Dirut PT Melati Technofo Indonesia (MTI), Fahmi Darmawansyah ternyata sudah pelesiran ke luar negeri dua hari sebelum tim satuan tugas Komisi Pemberantasan Korupsi (KPK) mencokok dua anak buahnya dalam Operasi Tangkap Tangan pada Rabu (14/12) lalu.
Meski KPK sudah mengetahui keberadaan Fahmi, namun lembaga anti rasuah memberikan kesempatan terhadap tersangka kasus dugaan suap proyek pengadaan alat satelit monitor di Badan Keamanan Laut (Bakamla) tahun anggaran 2016 itu untuk kembali ke tanah air dan menyerahkan diri.
"Rincian posisi dan pergerakan kami belum bisa sampaikan. Tapi dalam tahap awal ini, saya kira KPK masih berada dalam posisi agar saudara FD sebagai tersangka segera kembali ke Indonesia," ucap Juru Bicara KPK Febri Diansyah di Kantornya, jalan HR Rasuna Said, Jakarta Selatan, Jumat (16/15).
Febri menambahkan sampai saat ini KPK belum sampai pada kesimpulan apakah dibutuhkan red notice atau kerjasama dengan Interpol untuk menangkap Fahmi. Menurutnya, akan lebih baik jika Fahmi menyerahkan diri ke aparat hukum.
"Jadi, pada suadara FD tentu saja kita imbau untuk segera kembali ke Indonesia. Tentu saja akan lebih baik bagi tersangka dalam penuntasan kasus ini jika yang bersangkutan bekerja sama dengan penegak hukum dan segera menyerahkan diri ke KPK. Kalau yang bersangkutan bisa pulang dengan sendirinya sesuai dengan jadwal yang sudah dibuat sebelumnya tentu itu akan lebih efektif dan efisien," jelas Febri.
Fahmi diduga terlibat dalam kasus suap terhadap Deputi Informasi Hukum dan Kerja Sama Badan Keamanan Laut (Bakamla) Eko Susilo Hadi sebesar kurang lebih Rp 2 miliar.
Duit suap diberikan kepada Eko dengan maksud memenangkan perusahaannya pada tender proyek satelit pemantauan di Bakamla.
KPK mencokok Eko dan dua pegawai PT MTI yakni Hardy Stefanus dan M Adami Okta di gedung Bakamla, Jakarta Pusat, 14 Desember lalu.
Ketiganya diciduk lantaran kedapatan bertansaksi suap terkait proyek alat monitorinng satelit 2016 senilai Rp200 miliar yang sumber pendanaannya melalui APBN-P 2016.
Dalam OTT tersebut, KPK mengamankan Uang senilai Rp 2 miliar berbentuk Dolar Amerika dan Dolar Singapura.

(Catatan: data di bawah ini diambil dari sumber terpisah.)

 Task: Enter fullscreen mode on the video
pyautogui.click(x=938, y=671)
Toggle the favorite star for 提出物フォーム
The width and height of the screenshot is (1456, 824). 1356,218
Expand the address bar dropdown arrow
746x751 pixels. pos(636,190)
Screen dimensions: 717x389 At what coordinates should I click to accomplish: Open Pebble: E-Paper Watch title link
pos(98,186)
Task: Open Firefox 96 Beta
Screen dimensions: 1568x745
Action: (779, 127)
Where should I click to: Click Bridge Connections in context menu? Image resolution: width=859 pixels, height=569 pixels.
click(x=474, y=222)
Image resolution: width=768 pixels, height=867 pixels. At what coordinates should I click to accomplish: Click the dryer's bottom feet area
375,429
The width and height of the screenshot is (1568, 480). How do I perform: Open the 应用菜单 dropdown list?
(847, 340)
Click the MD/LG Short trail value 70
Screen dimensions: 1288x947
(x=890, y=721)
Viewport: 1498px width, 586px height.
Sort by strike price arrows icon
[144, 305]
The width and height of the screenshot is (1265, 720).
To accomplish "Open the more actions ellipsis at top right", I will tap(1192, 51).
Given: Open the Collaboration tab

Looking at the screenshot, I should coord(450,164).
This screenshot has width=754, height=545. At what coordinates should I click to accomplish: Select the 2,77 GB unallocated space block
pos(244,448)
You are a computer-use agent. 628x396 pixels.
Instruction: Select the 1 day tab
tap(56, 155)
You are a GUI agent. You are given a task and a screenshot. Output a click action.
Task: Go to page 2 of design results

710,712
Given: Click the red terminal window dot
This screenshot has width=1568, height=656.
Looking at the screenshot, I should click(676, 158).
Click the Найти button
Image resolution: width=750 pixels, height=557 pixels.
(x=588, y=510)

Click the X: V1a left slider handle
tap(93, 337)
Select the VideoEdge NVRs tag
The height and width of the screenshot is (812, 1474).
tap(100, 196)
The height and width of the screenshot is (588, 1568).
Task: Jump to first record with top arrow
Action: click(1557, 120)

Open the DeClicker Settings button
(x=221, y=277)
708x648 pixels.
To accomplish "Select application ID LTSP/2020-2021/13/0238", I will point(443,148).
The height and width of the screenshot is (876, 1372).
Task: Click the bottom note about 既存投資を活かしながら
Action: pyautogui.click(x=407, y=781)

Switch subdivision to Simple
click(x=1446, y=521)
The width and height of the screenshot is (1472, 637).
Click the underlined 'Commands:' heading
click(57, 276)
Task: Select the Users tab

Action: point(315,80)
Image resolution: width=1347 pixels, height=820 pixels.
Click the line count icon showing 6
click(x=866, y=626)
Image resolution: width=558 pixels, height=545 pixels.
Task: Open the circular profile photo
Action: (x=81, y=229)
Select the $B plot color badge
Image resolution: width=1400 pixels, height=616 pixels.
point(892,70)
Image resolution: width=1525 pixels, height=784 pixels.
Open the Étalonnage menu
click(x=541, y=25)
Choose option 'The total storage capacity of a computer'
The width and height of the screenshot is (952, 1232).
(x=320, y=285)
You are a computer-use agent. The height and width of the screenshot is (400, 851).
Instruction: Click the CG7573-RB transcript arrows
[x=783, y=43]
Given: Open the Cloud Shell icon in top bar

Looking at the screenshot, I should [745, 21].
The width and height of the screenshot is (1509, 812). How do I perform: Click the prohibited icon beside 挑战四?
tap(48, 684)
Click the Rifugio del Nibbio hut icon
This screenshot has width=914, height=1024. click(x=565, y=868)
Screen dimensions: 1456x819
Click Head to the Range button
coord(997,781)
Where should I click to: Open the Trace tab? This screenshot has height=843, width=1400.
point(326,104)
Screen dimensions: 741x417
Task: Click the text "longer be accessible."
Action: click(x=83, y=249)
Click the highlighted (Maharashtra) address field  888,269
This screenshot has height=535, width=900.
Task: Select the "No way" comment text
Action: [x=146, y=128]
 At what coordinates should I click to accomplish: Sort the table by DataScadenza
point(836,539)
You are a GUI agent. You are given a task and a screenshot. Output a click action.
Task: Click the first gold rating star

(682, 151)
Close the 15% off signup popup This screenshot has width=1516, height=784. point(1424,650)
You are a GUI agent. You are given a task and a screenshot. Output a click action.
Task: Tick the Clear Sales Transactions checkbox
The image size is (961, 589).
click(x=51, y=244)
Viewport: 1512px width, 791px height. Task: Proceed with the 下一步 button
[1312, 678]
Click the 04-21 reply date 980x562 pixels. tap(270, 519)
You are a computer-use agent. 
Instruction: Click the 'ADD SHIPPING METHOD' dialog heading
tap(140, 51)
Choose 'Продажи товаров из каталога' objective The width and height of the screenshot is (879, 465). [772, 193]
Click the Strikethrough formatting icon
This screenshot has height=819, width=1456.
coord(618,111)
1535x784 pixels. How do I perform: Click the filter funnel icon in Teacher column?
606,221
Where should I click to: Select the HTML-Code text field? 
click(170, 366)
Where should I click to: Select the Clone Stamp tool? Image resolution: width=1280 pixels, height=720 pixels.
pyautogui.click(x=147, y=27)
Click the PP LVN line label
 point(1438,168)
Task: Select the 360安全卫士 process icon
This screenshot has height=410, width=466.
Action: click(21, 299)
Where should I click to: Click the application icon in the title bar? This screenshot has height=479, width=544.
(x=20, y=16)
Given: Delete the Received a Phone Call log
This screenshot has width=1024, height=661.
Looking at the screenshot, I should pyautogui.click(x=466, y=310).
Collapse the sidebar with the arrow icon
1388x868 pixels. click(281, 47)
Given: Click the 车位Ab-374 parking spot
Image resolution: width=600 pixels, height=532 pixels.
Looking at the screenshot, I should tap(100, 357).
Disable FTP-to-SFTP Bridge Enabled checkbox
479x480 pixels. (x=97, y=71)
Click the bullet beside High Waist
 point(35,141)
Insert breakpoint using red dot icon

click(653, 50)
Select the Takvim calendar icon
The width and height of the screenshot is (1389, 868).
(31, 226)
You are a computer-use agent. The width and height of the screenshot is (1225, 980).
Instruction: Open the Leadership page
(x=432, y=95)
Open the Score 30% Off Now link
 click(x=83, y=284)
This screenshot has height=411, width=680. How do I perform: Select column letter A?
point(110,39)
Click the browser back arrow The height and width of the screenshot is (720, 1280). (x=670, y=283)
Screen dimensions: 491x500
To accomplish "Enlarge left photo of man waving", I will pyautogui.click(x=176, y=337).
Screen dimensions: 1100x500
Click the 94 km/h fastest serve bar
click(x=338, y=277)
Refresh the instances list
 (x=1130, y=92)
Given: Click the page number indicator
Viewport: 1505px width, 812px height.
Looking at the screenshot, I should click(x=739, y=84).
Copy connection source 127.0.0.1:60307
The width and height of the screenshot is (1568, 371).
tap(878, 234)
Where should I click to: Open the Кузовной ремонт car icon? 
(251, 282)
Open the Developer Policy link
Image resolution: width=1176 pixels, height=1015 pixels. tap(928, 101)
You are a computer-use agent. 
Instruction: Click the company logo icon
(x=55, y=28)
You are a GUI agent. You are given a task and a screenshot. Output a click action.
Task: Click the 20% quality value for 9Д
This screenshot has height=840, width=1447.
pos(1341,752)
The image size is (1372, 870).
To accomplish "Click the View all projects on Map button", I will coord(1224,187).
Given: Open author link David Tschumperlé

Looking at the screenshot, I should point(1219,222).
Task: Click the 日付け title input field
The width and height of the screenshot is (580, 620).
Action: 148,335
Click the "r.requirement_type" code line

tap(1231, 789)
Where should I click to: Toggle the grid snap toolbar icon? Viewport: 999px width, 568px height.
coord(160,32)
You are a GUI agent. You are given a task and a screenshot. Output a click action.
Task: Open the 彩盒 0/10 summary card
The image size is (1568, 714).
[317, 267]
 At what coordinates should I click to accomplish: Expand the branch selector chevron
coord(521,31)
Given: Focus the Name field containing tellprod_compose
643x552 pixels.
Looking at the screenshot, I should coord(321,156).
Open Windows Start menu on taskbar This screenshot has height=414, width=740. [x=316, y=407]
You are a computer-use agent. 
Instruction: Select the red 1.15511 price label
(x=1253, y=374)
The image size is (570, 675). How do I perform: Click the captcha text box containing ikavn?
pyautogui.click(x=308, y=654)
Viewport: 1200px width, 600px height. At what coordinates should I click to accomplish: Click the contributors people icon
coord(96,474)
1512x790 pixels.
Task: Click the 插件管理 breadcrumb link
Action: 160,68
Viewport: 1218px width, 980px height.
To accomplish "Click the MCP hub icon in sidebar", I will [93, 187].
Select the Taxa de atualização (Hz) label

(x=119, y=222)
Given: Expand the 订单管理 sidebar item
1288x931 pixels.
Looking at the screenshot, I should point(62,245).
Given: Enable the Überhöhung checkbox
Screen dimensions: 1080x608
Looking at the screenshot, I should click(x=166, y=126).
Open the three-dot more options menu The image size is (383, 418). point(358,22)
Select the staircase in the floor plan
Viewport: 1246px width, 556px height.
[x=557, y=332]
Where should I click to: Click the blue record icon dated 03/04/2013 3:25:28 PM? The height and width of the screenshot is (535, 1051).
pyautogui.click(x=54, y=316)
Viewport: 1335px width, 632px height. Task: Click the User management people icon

Uang tersebut ternyata pemberian pertama dari Rp15 miliar yang dijanjikan oleh Dirut PT Melati Technofo Indonesia (MTI), Fahmi Darmawansyah.
Fahmi diduga menjanjikan uang senilai Rp15 miliar kepada Eko jika PT MTI dapat memenangkan lelang proyek alat monitorinng satelit 2016 senilai Rp200 miliar yang sumber pendanaannya melalui APBN-P 2016. Jumlah yang dijanjikan tersebut merupakan 7,5 persen dari total nilai proyek.
Hingga saat ini, Fahmi yang sudah ditetapkan sebagai tersangka masih dalam proses pencarian penyidik KPK.
Atas perbuatannya, Eko Susilo Hadi disangkakan melanggar pasal 12 Ayat (1) huruf a atau Pasal 12 huruf b atau Pasal 11 Undang-undang nomor 31 tahun 1999 sebagaimana diubah UU nomor 20 tahun 2001 tentang Pemberantasan Tindak Pidana Korupsi.
Sementara, Fahmi Dharmawansyah, Hardy Stefanus serta M. Adami Okta yang menjadi tersangka pemberi suap disangkakan melanggar Pasal Pasal 5 Ayat (1) huruf a atau Pasal 5 Ayat (1) huruf b atau Pasal 13 UU nomor 31 tahun 1999 sebagaimana diubah UU nomor 20 tahun 2001 tentang Pemberantasan Tindak Pidana Korupsi Jo Pasal 55 Ayat (1) ke-1 KUHP.